### Excerpted records
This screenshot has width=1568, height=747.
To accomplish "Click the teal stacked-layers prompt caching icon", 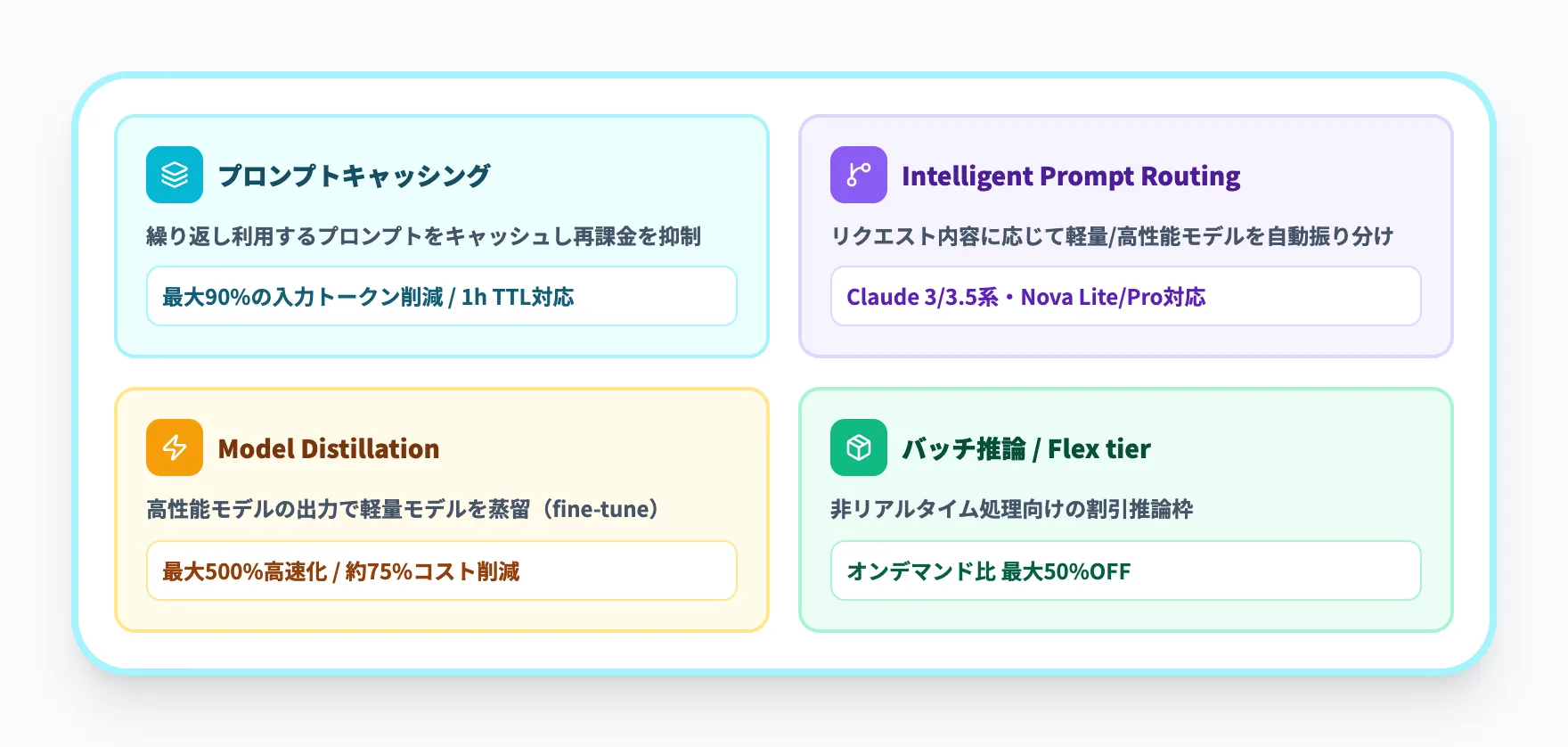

--

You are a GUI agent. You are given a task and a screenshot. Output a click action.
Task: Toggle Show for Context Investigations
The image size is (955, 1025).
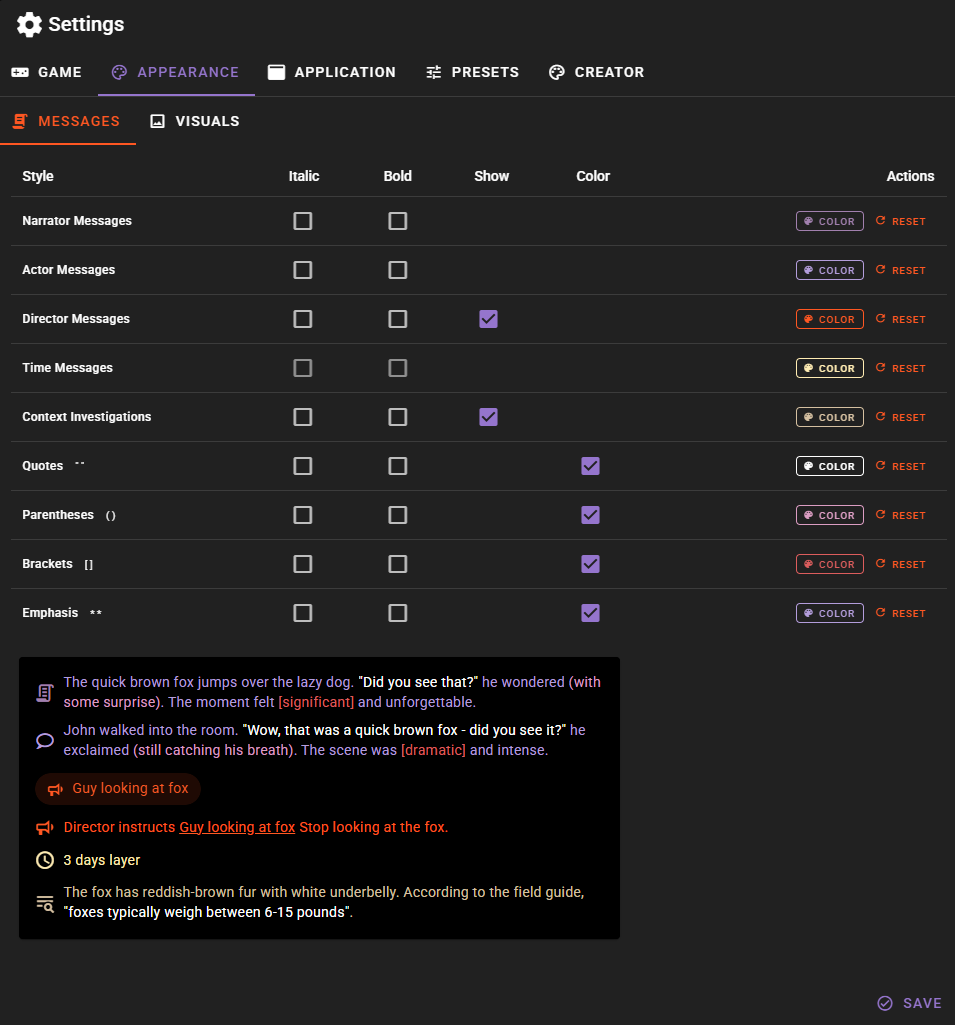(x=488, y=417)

### Try it
Look through the entries above and say how many lines hold the word "screenshot", giving the number alone.

### Response area
2